He recounts his country's former days of fame and fortune, but he doesn't foresee any of the happenings of the past three years.
“Where are our missing twenty millions of Irish should be here today instead of four, our lost tribes? And our potteries and textiles, the finest in the whole world! And our wool that was sold in Rome in the time of Juvenal and our flax and our damask from the looms of Antrim and our Limerick lace, our tanneries and our white flint glass down there by Ballybough and our Huguenot poplin that we have since Jacquand de Lyon and our woven silk and our Foxford tweeds and ivory raised point from the Carmelite convent in New Ross, nothing like it in the whole wide world. Where are the Greek merchants that came through the pillars of Hercules, the Gibraltar now grabbed by the foe of mankind, with gold and Tyrian purple to sell in Wexford at the fair of Carmen? Read Tacitus and Ptolemy, even Giraldus Cambrensis, Wine, peltries, Connemara marble, silver from Tipperary, second to none, our farfamed horses even today, the Irish hobbies, with King Philip of Spain offering to pay customs duties for the right to fish in our waters. What do the yellowjohns of Anglia owe us for our ruined trade and our ruined hearths? And the beds of the Barrow and Shannon they won't deepen with millions of acres of marsh and bog to make us all die of consumption.”
Nowhere is his note-book more evident than in this chapter. Krafft-Ebing, a noted Viennese psychiatrist, said a certain disease was due to civilisation and syphilisation. Mr. Joyce made note of it and uses it. The Slocum steamboat disaster in New York, which touched all American hearts twenty years ago; the prurient details of a scandal in “loop” circles of Chicago; a lynching in the South are referred to as casually by Lenehan, Wyse et al while consuming their two pints, as if they were family matters.

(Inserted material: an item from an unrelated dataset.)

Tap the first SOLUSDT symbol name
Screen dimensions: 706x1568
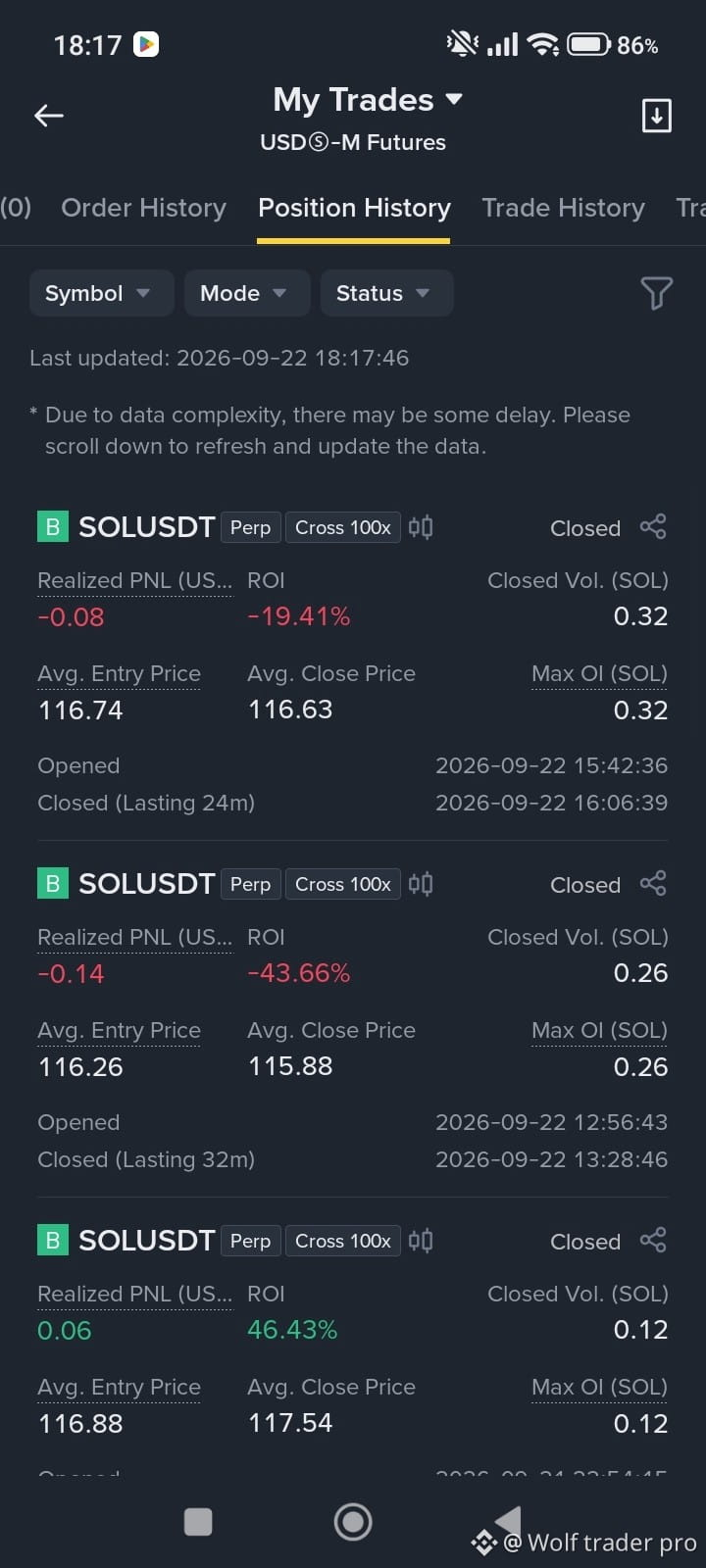pos(146,527)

That the author has succeeded in cutting and holding up to view a slice of life in this chapter and in the succeeding one—Bloom amongst the Nurse-girls—it would be idle to deny. That it is sordid and repulsive need scarcely be said. It has this in common with the writings of all the naturalists.
The author's familiarity with the Dadaists is best seen in his chapter on the visit to the Lying-in Hospital. Some of it is done in the pseudostyle of the English and Norse Saga; some in the method adopted by d'Annunzio in his composition of “Nocturne.” He wrote thousands and thousands of words on small pieces of paper, then threw them into a basket, and shuffled them thoroughly. With a blank sheet before him and a dripping mucilage brush in one hand, he proceeded to paste them one after another on the sheet. A sample of the result is:
“Universally that person's acumen is esteemed very little perceptive concerning whatsoever matters are being held as most profitably by mortals with sapience endowed to be studied who is ignorant of that which the most in doctrine erudite and certainly by reason of that in them high mind's ornament deserving of veneration constantly maintain when by general consent they affirm that other circumstances being equal by no exterior splendour is the prosperity of a nation more efficaciously asserted than by the measure of how far forward may have progressed the tribute of its solicitude for that proliferent continuance which of evils the original if it be absent when fortunately present constitutes the certain sign of omnipollent nature's incorrupted benefaction.”
Tired of this, he paraphrases the Holy Writ.
“And whiles they spake the door of the castle was opened and there nighed them a mickle noise as of many that sat there at meat. And there came against the place as they stood a young learning knight yclept Dixon. And the traveller Leopold was couth to him sithen it had happed that they had had ado each with other in the house of misericord where this learning knight lay by cause the traveller Leopold came there to be healed for he was sore wounded in his breast by a spear wherewith a horrible and dreadful dragon was smitten him for which he did do make a salve of volatile salt and chrism as much as he might suffice. And he said now that he should go into that castle for to make merry with them that were there.”
When this palls, he apes a satirist like Rabelais, or a mystic like Bunyan. Weary of this, he turns to a treatise on embryology and a volume of obstetrics and strains them through his mind. One day some serious person, a disciple or a benighted admirer, such as M. Valery Larbaud, will go through “Ulysses” to find references to toxicology, Mosaic law, the Kamustra, eugenics, etc., as such persons and scholars have gone through Shakespeare. Until it is done no one will believe the number of subjects he touches is marvellous, and sometimes even the way he does it. For instance this on birth control:
“Murmur, Sirs, is eke oft among lay folk. Both babe and parent now glorify their Maker, the one limbo gloom, the other in purge fire. But, Gramercy, what of those Godpossibled souls that we nightly impossibilise, which is the sin against the Holy Ghost, Very God, Lord and Giver of Life.”